Task instructions
**a)** In the grass-fed beef passage, what is the ideal omega 6 to omega 3 fatty acid ratio?
**b)** Reproduce the grass-fed beef passage verbatim from "Similarly, scientists found" up to and including "idea after all.".

** Opening Excerpted passage block **

We have been told time and time again to avoid red meat and that red meat is a contributing factor for heart disease. What they didn’t tell us is that not all meat is created equal. In fact, nutritional quality of meat is greatly impacted by animal nutrition and what that animal consumes.
Meat is a key source of protein and contains all essential amino acids, which cannot be synthesized in the human body. So whether you’re eating conventionally raised meat, or organic and pasture raised, you are sure to get an adequate source of high quality protein. The difference, however, lies in the quality of the fatty acids in your meat.
An essential fatty acid that is well known for heart health is Omega 3. It is best known for its anti-inflammatory properties and its impact on lowering cholesterol and triglycerides. Omega 6 is another essential fatty acid. Ideally, the omega 6/omega 3 fatty acid ratio should be about 1:1. However, the typical Western diet has a ratio closer to 15/12, likely in part due to the excessive consumption of industrial seed oils and vegetable oils found in most of our processed food. This disproportionate amount of Omega 6 has been linked to the pathogenesis of many diseases, including cardiovascular disease, cancer, and inflammatory and autoimmune diseases.
In one study using Aberdeen Angus steers, it was found that the Omega 6, specifically linoleic acid, concentration was higher in the conventionally raised steers when compared to the grass-fed group. On the same hand, the Omega 3 concentration, specifically a-linolenic acid, was higher in grass-fed meat. This evidence suggests the fatty acid profile of beef produced under pasture-based diets has a more nutritionally desirable fatty acid profile than conventionally reared beef.
Similarly, scientists found that mice who were fed a grass-fed beef diet had significantly lower inflammation markers when compared to mice who ate grain-fed beef.
With newer research emerging on the benefits of grass-fed beef, enjoying a steak dinner for Valentine’s Day doesn’t seem like such a bad idea after all.

** Closing Excerpted passage block **
** Opening Information provided block **

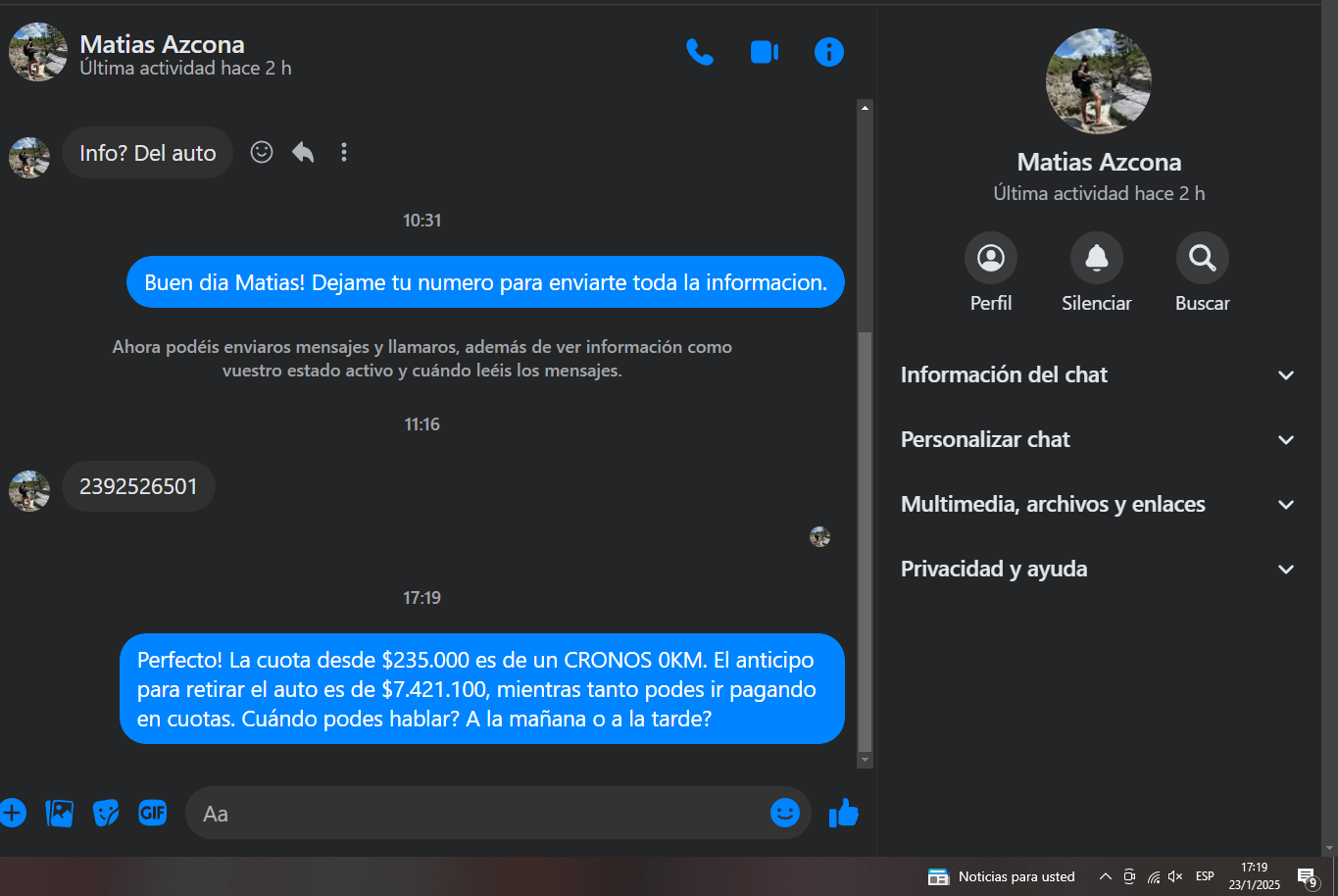React with emoji to "Info? Del auto"
This screenshot has height=896, width=1338.
[x=262, y=152]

** Closing Information provided block **

Answers below
**a)** About 1:1.

**b)**
Similarly, scientists found that mice who were fed a grass-fed beef diet had significantly lower inflammation markers when compared to mice who ate grain-fed beef.
With newer research emerging on the benefits of grass-fed beef, enjoying a steak dinner for Valentine’s Day doesn’t seem like such a bad idea after all.